Coincidentally, the feared grappler worked at the same post office where noted wrestling journalist Dave Meltzer would mail out his popular Wrestling Observer in the weekly newsletter’s infancy.
Most likely, he handled or processed hundreds of newsletters that went through the bulk mail department, said Firpo’s daughter, Mary Fries.
Meltzer made mention of Firpo in a recent newsletter, stating that when he first began following wrestling in Northern California, the three names most mentioned were Pepper Gomez, Peter Maivia and Pampero Firpo.

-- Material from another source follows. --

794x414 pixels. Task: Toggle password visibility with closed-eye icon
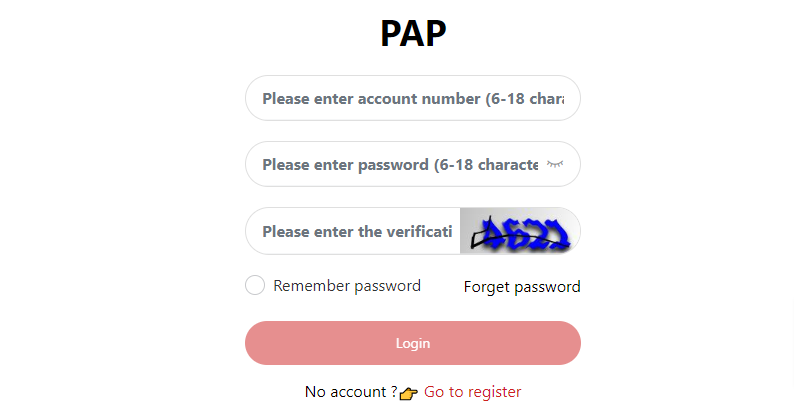point(554,164)
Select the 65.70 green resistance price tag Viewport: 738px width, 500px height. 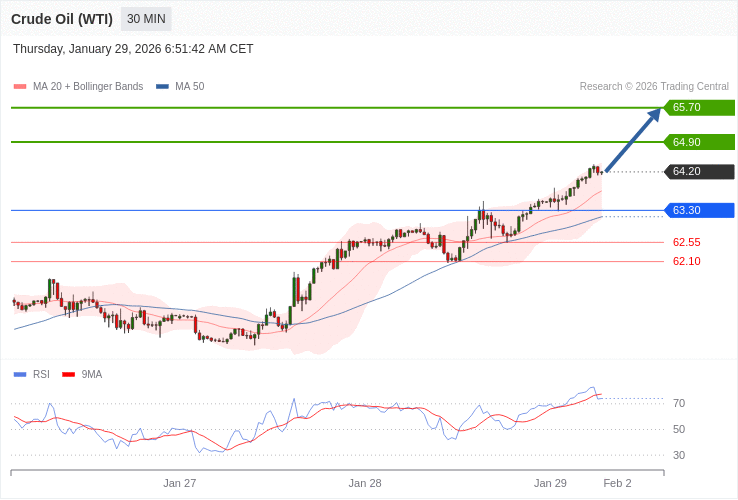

“Firpo was the one imitated the most, not any of his moves, but his interviews,” wrote Meltzer. “He would call (announcer) Walt Harris “Mr. Harreese,’ and use the guttural voice that Randy Savage would see when he was breaking in and copied, from his interview pattern, cadence and the ‘Oh, yeah.’ The promo he did repeat over and over was ‘Two nights ago I was wrestling in St. Louis and I bit off my opponent’s ear. It was very tasty.’ That line was repeated by everyone for months. Every promo he did was copied. Every kid constantly said ‘Mr. Harreese.’”
Firpo’s daughter tries to keep her father connected to those glory days. In the past couple of years, Firpo has talked to old friends like Fred Curry, Jim Raschke and Don Leo Jonathan, with whom he had his first match in the United States in 1957.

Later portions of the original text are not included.